[Saved entries]
BEGIN
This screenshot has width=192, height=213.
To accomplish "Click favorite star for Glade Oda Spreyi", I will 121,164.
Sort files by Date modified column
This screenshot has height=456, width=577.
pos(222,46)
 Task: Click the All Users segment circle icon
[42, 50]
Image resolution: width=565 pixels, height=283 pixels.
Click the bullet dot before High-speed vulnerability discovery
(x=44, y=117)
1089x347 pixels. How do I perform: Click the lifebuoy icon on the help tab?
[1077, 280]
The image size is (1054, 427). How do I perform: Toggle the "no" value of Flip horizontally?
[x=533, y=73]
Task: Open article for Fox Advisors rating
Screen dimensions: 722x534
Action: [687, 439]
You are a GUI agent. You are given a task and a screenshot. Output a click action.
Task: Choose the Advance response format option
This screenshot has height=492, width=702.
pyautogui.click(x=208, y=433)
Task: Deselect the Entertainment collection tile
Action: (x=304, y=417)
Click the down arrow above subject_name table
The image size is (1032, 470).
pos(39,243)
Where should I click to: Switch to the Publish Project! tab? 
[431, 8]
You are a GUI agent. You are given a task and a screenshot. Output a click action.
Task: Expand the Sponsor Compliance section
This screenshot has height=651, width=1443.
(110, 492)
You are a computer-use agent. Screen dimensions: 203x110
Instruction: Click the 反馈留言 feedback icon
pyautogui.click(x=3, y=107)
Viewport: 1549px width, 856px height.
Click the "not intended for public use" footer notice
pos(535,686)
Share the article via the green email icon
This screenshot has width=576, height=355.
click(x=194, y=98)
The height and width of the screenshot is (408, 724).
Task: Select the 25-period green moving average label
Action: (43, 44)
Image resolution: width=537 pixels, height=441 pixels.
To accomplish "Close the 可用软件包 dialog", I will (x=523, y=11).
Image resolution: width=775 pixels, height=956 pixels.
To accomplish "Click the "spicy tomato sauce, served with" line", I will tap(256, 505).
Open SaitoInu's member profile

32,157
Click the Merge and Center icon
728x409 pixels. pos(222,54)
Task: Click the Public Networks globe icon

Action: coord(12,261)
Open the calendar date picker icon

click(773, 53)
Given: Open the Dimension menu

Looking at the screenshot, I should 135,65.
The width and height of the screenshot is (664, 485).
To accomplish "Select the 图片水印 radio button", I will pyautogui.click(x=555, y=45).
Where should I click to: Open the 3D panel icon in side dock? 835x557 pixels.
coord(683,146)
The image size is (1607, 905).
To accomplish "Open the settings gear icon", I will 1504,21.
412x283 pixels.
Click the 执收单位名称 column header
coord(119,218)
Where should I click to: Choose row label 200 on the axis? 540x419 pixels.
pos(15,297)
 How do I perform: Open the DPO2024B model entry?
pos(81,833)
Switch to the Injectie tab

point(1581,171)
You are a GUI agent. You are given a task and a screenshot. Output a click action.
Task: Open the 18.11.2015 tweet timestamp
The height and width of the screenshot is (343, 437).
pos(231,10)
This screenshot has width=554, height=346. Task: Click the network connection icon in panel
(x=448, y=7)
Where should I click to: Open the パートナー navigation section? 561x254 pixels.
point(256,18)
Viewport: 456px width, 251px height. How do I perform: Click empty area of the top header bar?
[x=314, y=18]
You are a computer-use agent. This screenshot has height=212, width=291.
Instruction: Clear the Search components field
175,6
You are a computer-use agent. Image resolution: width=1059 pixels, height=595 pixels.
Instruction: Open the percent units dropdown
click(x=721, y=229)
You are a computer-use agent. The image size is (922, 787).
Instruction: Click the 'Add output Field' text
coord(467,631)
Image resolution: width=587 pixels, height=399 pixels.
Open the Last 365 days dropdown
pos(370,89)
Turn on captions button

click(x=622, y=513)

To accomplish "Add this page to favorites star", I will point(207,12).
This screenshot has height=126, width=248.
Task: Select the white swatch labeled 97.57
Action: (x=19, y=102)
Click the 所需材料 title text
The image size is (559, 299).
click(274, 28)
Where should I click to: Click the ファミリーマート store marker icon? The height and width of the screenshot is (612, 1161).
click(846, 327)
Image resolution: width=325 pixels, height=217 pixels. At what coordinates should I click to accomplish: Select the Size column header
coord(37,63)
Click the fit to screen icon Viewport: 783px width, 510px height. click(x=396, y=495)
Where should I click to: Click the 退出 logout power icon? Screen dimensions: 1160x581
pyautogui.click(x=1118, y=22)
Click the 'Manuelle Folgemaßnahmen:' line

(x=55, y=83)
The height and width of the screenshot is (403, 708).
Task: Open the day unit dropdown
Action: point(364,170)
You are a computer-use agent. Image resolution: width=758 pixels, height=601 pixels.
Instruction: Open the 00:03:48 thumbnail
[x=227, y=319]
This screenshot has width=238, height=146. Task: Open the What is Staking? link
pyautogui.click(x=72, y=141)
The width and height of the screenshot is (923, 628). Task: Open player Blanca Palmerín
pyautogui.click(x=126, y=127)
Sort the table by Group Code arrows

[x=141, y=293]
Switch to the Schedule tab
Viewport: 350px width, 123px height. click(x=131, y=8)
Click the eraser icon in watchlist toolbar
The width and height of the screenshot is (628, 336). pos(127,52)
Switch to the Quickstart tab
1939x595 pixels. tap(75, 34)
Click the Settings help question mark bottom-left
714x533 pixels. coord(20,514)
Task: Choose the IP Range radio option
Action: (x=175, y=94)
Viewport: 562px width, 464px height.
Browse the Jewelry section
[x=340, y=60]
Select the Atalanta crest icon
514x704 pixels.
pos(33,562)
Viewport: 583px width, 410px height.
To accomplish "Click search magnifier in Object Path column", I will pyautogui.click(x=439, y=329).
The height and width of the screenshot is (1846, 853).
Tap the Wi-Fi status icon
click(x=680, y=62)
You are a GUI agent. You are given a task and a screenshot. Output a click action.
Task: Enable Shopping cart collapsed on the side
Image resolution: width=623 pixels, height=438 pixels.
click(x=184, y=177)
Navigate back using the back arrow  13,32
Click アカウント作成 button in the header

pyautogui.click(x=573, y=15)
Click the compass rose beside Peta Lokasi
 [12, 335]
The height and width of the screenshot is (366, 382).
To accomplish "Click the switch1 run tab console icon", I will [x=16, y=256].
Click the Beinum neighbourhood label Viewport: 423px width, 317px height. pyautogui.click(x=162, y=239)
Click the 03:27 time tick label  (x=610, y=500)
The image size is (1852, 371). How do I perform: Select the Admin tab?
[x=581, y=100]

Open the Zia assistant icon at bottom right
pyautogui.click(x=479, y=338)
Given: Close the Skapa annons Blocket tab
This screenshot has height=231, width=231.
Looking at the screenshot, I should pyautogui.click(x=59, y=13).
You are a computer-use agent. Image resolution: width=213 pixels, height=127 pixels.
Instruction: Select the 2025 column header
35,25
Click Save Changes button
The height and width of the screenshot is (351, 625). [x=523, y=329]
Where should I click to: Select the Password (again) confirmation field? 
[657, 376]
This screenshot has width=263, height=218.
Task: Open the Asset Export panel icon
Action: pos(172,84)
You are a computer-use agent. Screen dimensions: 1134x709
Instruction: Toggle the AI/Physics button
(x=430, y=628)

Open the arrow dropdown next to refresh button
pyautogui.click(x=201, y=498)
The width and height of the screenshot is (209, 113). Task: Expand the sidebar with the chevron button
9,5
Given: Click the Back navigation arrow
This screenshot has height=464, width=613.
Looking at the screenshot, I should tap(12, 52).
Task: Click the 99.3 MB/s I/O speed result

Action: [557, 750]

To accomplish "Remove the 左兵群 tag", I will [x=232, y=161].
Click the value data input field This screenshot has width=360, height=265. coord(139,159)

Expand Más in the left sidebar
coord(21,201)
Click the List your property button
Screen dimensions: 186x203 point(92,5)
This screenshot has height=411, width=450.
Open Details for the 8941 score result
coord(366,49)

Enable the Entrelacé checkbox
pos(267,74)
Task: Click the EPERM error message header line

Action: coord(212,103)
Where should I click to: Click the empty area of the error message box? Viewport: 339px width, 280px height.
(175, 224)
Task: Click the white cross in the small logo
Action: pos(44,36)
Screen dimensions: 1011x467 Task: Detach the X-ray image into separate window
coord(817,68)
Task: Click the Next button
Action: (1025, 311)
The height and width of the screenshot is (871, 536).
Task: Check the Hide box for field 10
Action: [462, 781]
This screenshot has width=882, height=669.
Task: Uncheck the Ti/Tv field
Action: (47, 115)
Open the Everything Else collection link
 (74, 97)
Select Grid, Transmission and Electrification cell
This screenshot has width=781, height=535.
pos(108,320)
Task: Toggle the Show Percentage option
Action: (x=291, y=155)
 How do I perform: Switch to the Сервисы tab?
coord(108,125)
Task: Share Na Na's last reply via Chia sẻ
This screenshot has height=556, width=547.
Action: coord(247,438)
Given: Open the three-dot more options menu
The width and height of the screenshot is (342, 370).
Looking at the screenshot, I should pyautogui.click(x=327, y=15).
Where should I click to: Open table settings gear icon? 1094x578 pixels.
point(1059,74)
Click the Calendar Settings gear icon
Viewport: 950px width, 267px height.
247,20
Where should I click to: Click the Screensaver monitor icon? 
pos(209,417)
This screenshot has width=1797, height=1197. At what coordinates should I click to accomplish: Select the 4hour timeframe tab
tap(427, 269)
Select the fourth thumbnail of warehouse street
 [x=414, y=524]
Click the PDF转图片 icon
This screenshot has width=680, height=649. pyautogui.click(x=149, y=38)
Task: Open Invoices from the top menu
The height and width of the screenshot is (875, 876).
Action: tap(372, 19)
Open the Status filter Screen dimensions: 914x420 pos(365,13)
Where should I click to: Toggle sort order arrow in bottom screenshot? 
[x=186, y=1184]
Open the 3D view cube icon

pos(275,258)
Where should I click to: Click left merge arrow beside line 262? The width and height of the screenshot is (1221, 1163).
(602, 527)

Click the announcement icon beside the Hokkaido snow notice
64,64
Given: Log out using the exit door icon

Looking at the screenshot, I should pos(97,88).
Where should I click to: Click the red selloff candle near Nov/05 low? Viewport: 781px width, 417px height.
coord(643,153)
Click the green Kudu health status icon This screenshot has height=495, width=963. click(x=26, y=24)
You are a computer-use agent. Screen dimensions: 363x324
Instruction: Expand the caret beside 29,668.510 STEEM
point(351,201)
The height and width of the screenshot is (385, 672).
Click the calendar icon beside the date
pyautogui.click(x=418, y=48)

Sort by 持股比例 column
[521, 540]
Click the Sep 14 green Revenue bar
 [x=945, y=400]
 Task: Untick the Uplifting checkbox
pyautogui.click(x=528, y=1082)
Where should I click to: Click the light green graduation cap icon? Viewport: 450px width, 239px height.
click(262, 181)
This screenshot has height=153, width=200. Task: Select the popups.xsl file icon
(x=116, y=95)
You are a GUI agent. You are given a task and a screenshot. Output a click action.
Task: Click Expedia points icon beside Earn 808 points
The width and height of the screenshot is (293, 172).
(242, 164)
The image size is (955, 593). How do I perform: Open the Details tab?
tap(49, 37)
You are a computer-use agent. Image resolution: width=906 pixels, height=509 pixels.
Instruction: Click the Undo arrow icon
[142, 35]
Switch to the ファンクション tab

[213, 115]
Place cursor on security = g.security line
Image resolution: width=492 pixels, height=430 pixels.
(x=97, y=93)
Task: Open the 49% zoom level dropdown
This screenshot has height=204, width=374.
END
Where a line above includes "computer", copy that line.

You are a computer-use agent. Screen dimensions: 203x110
You are a computer-use agent. This screenshot has height=212, width=291.
You are a computer-use agent. Image resolution: width=1059 pixels, height=595 pixels.
You are a computer-use agent. The image size is (922, 787).
You are a computer-use agent. Image resolution: width=758 pixels, height=601 pixels.
You are a computer-use agent. Image resolution: width=213 pixels, height=127 pixels.
You are a computer-use agent. Screen dimensions: 1134x709
You are a computer-use agent. Screen dimensions: 363x324
You are a computer-use agent. Image resolution: width=906 pixels, height=509 pixels.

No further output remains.